Required work:
1: In the reinforcement learning notes, reproduce word for word the passage that starts with the words "Reinforcement Learning Part-1" and ends after "the correct action.".
2: According to the reinforcement learning notes, what does the agent aim to maximize instead of immediate rewards?

Document segment:
· · ·

Reinforcement Learning Part-1
Published on June 13, 2026
Notes from studying Sutton & Barto and David Silver’s lectures.
What is Reinforcement Learning?
Reinforcement Learning (RL) is about learning through interaction. An agent repeatedly:
- Observes the environment.
- Takes an action.
- Receives a reward.
- Observes the resulting state.
The objective is not to maximize immediate rewards but to maximize cumulative future reward.
Unlike supervised learning:
- There are no labels.
- There is no teacher providing the correct action.
- The agent must discover good behavior through trial and error.
The RL Framework
An RL system consists of two entities:
Agent — the decision maker.
Examples: chess engine, robot, trading system.
Environment — everything outside the agent.
Examples: chess board, physical world, financial market.
The interaction loop:
State
↓
Agent chooses Action
↓
Environment responds
↓
Reward + Next State
States and the Markov Property
A state should contain enough information to predict the future. This leads to the Markov Property:
\[P(S_{t+1} \mid S_t) = P(S_{t+1} \mid S_1, \ldots, S_t)\]Intuitively: given the current state, the past no longer matters.
A useful analogy from distributed systems is a replicated state machine — once the log has been applied, the current state is sufficient; the entire history is no longer needed to determine future behavior.

· · ·

Collected material:
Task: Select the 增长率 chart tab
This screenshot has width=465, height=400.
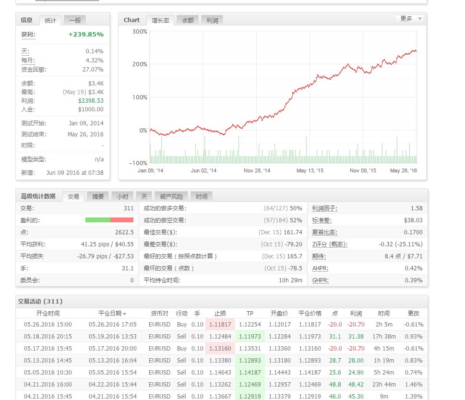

· · ·

Solutions to each task:
1:
Reinforcement Learning Part-1
Published on June 13, 2026
Notes from studying Sutton & Barto and David Silver’s lectures.
What is Reinforcement Learning?
Reinforcement Learning (RL) is about learning through interaction. An agent repeatedly:
- Observes the environment.
- Takes an action.
- Receives a reward.
- Observes the resulting state.
The objective is not to maximize immediate rewards but to maximize cumulative future reward.
Unlike supervised learning:
- There are no labels.
- There is no teacher providing the correct action.

2: Cumulative future reward.